**EXERCISE**
Everything from the line that contains "Where should I" through the final line of the records below should be quoted exactly, except the pictures.

**RECORDS SUPPLIED**
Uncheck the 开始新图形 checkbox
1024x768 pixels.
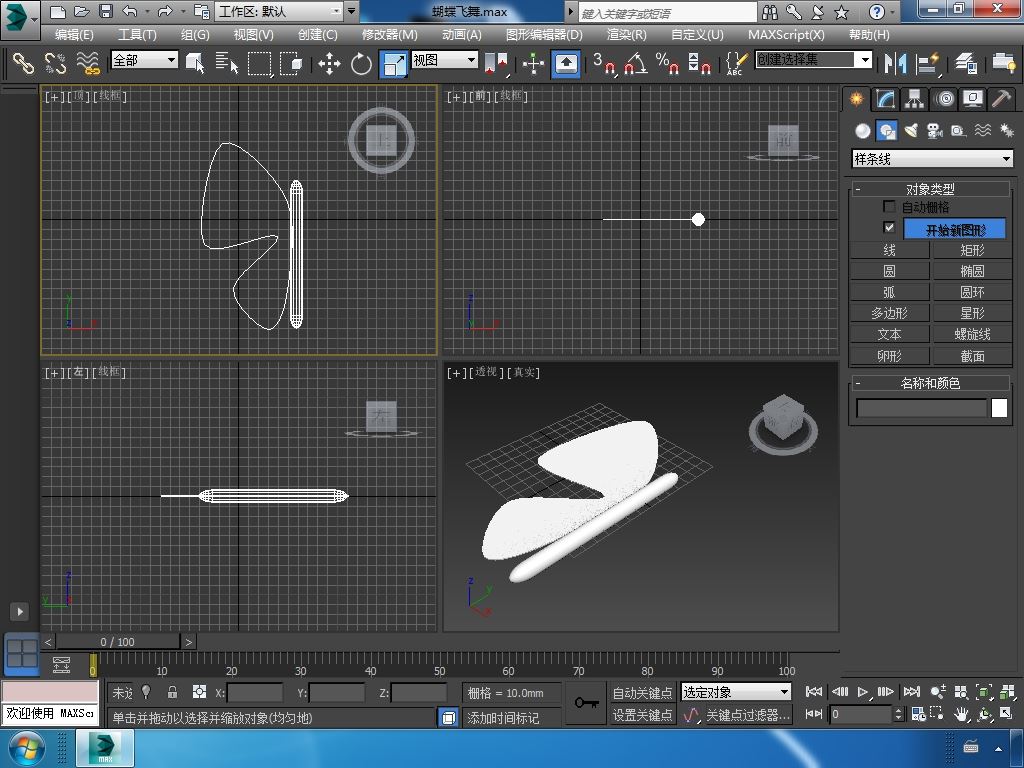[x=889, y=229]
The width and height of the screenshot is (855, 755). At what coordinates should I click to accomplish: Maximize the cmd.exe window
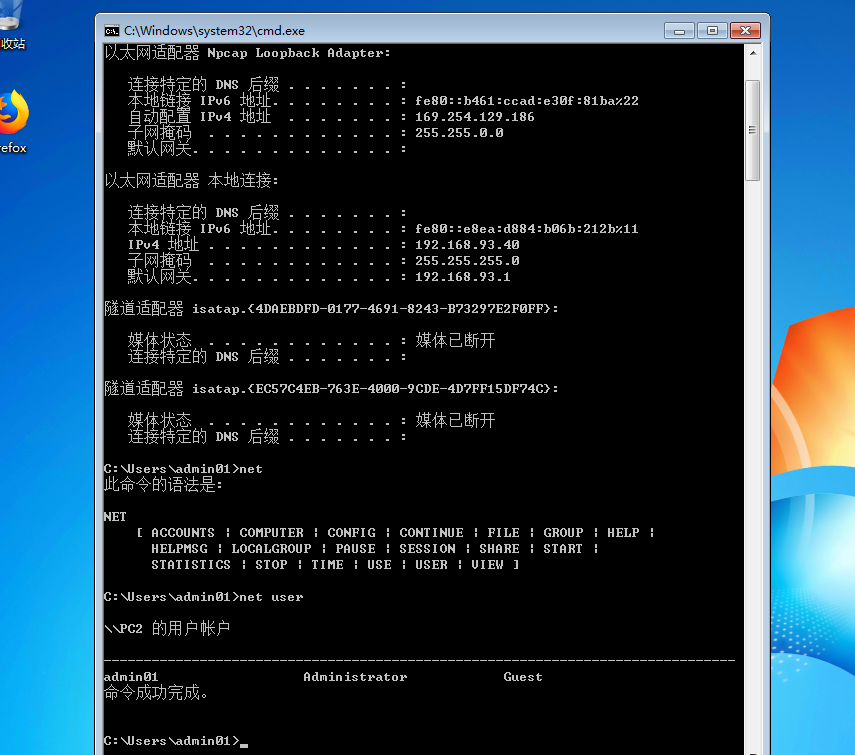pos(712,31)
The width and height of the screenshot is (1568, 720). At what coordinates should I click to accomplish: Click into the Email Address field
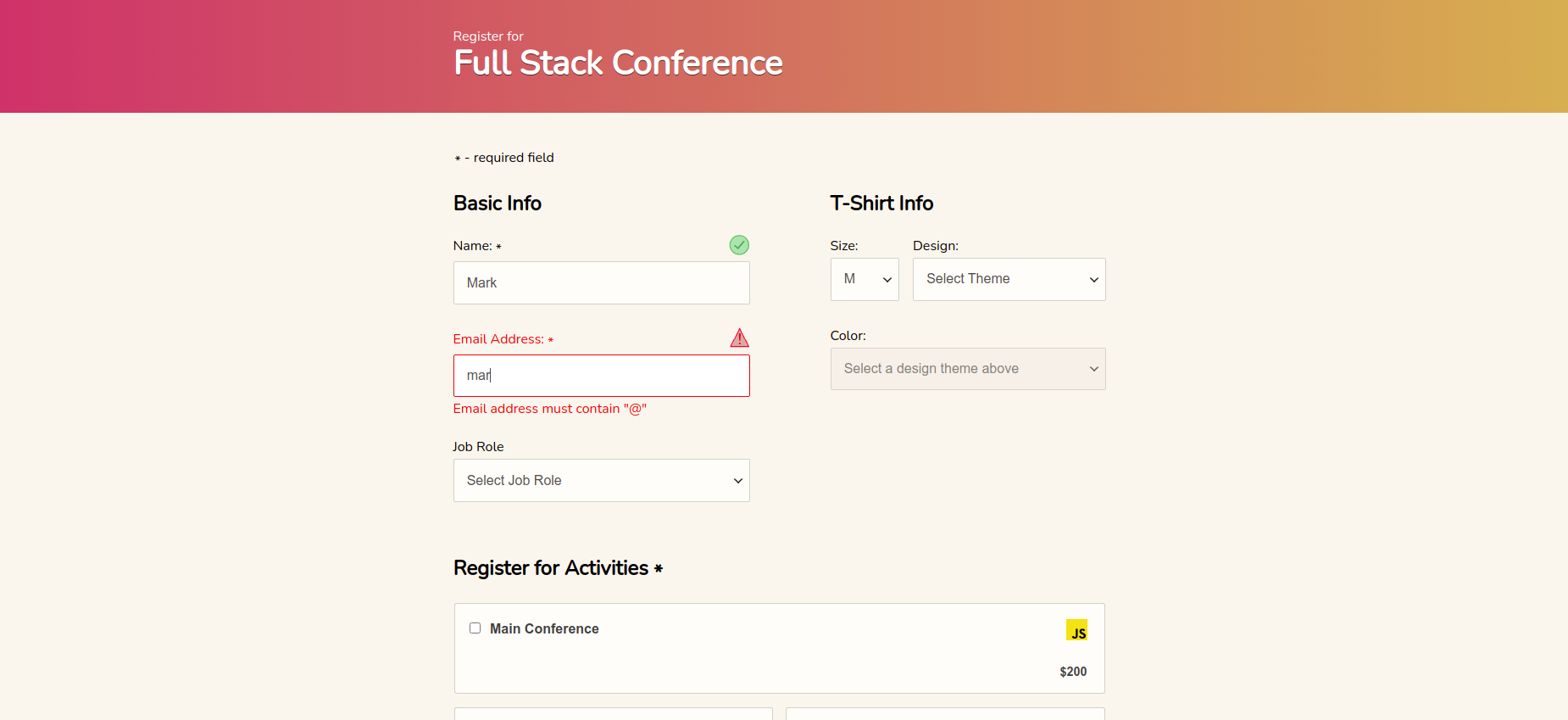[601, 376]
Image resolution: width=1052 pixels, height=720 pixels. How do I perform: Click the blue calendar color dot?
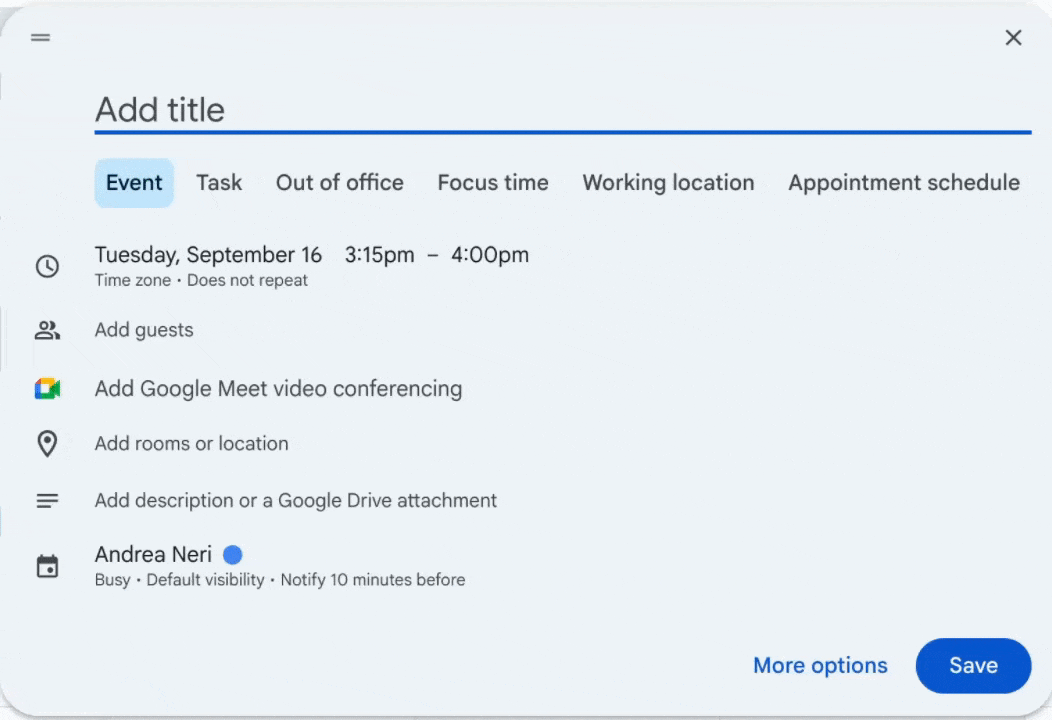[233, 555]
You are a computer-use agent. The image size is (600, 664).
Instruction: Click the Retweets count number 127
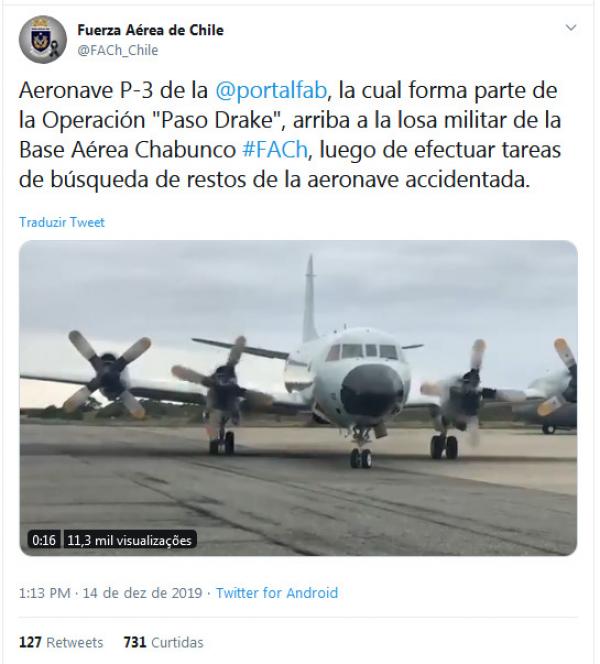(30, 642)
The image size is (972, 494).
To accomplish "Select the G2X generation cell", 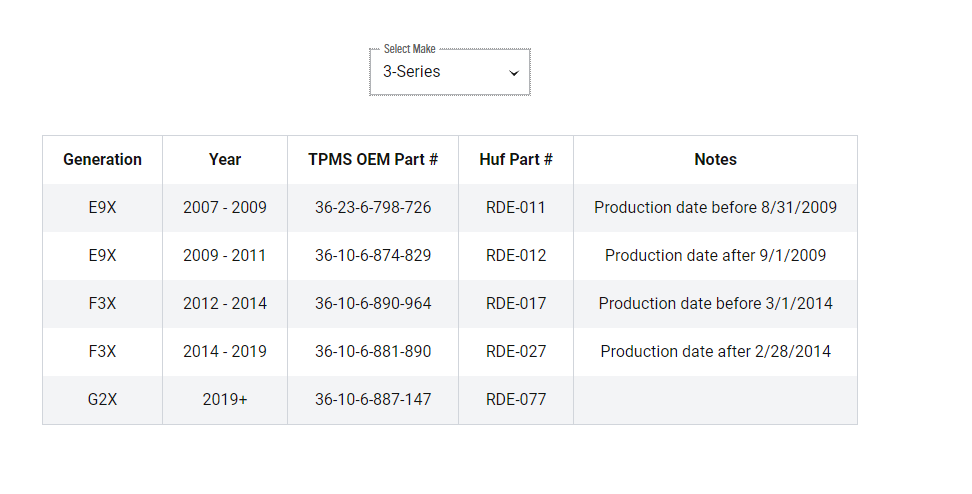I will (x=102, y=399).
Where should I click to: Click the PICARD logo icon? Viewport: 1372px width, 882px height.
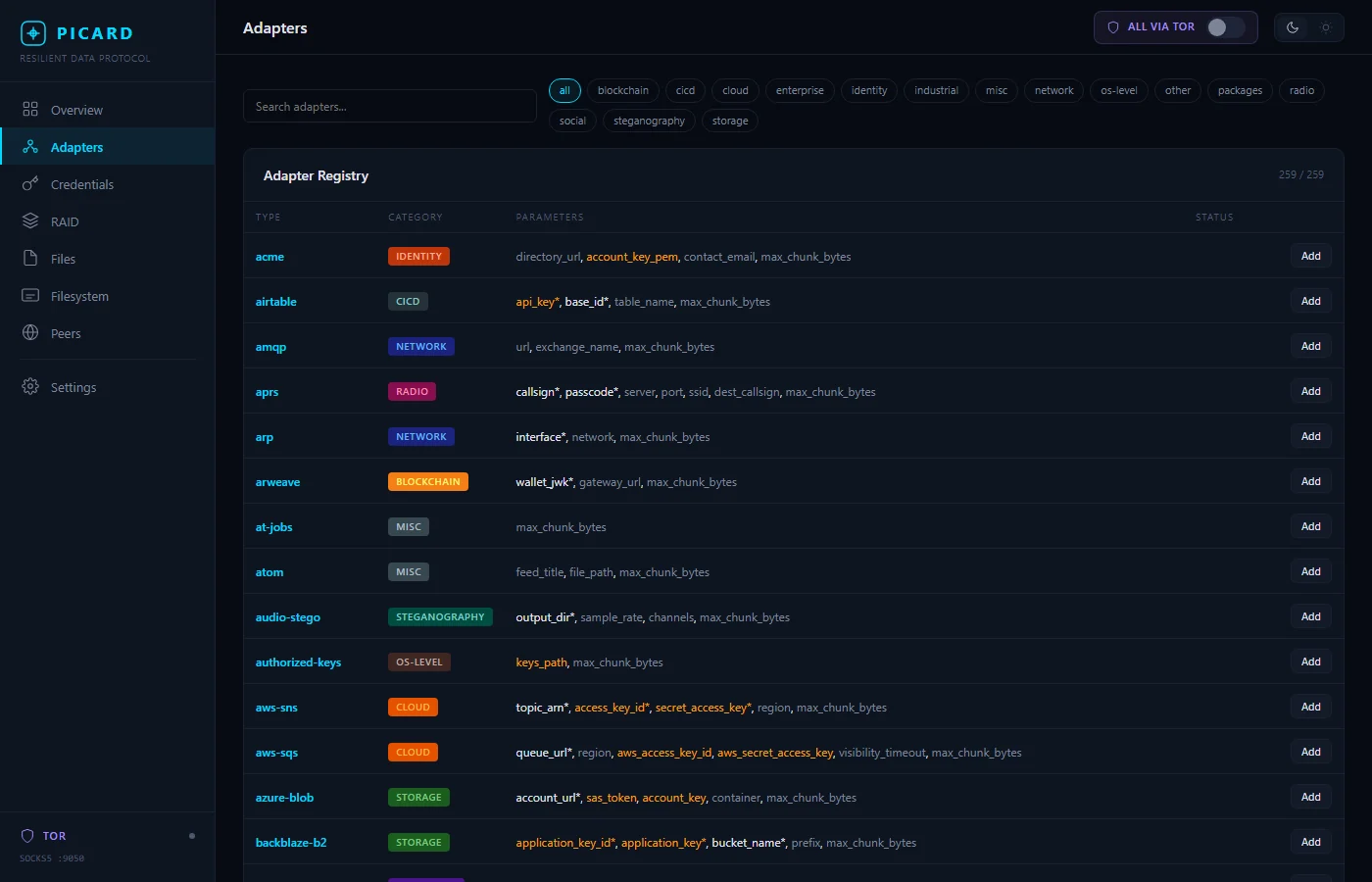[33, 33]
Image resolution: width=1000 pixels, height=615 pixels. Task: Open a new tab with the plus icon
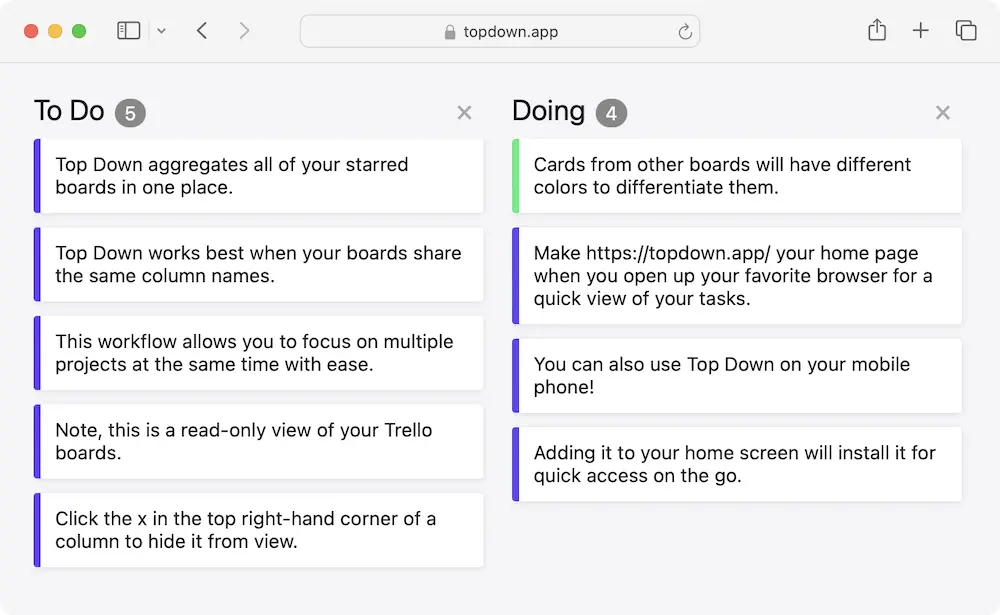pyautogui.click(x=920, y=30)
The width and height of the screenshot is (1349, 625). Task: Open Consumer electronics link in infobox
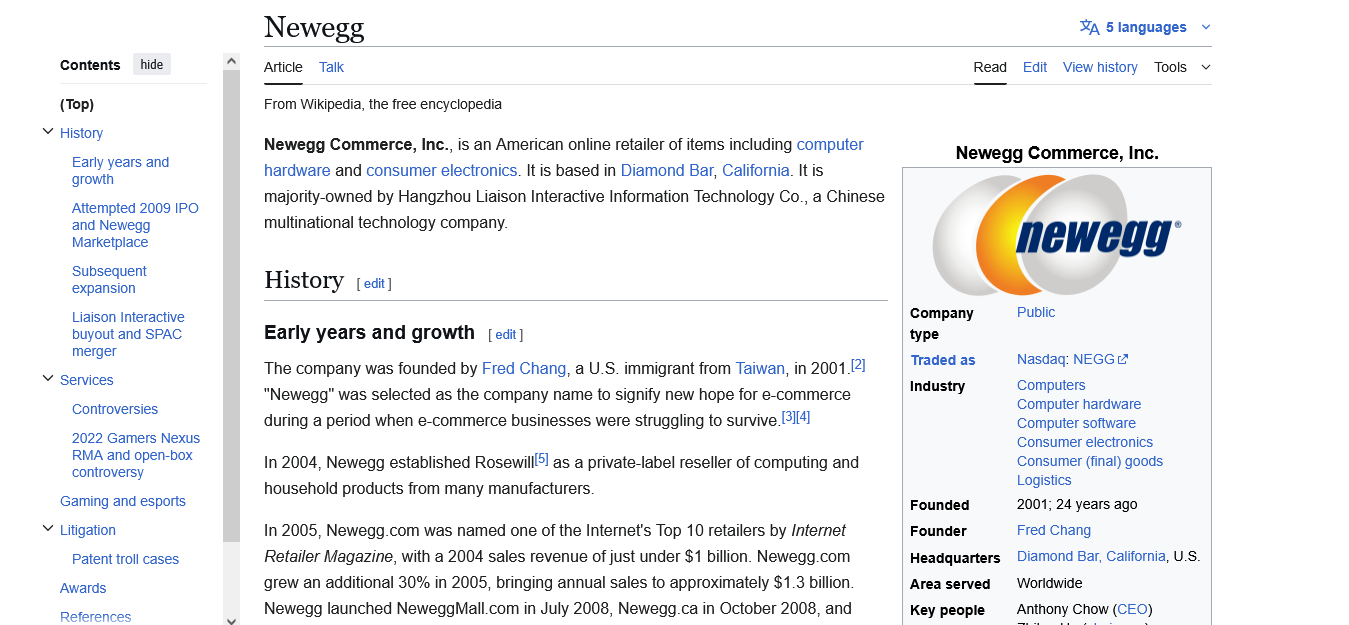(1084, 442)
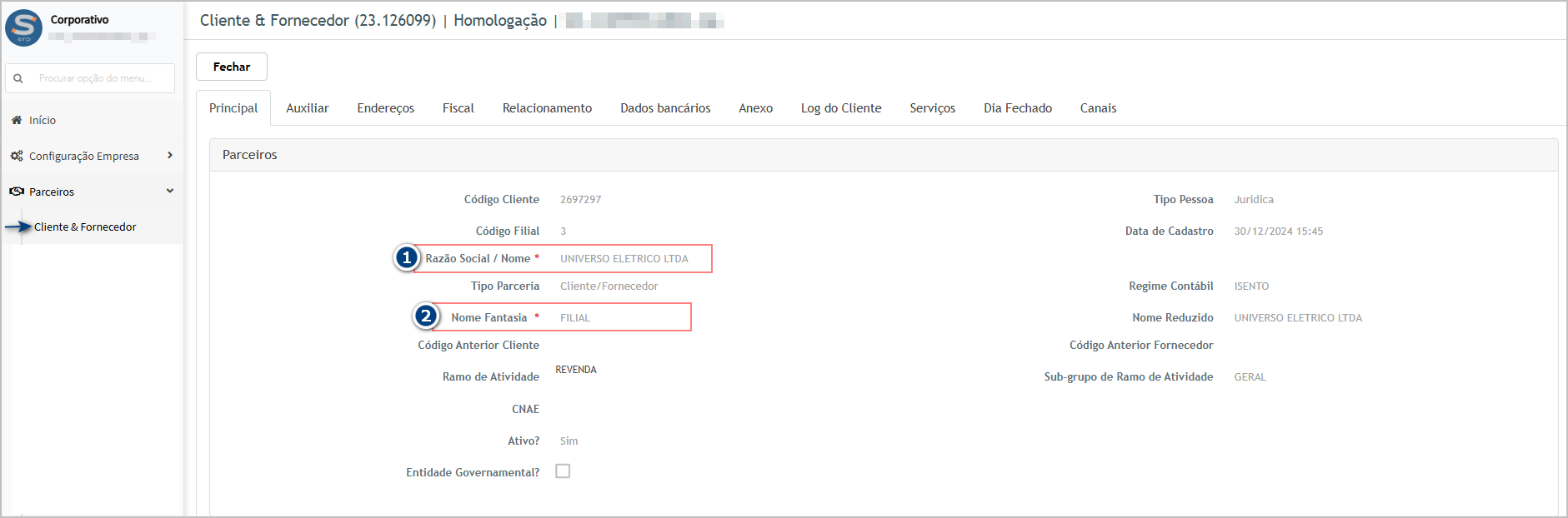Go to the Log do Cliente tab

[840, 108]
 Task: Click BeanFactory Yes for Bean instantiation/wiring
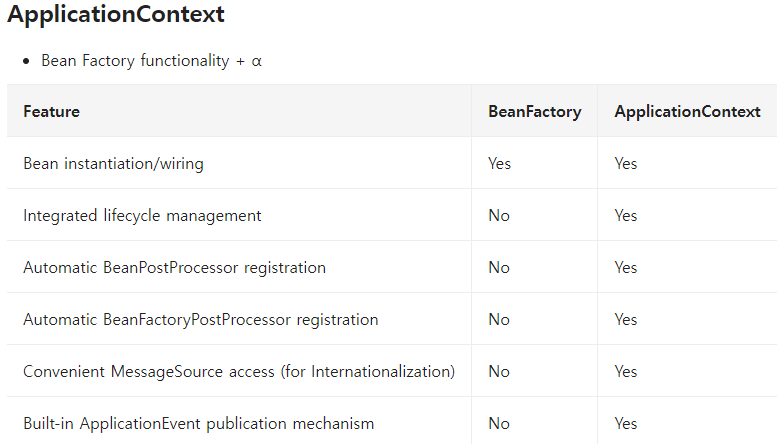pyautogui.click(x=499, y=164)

**RESPONSE FOR THIS EXERCISE**
Where should I click to: Click the PICARD logo icon? Viewport: 1372px width, 882px height.
[33, 33]
Image resolution: width=1000 pixels, height=615 pixels. Task: Open a new tab with the plus icon
pyautogui.click(x=920, y=30)
The width and height of the screenshot is (1349, 625). Task: Open Consumer electronics link in infobox
(1084, 442)
Go to the Log do Cliente tab

[840, 108]
 Task: Click BeanFactory Yes for Bean instantiation/wiring
pyautogui.click(x=499, y=164)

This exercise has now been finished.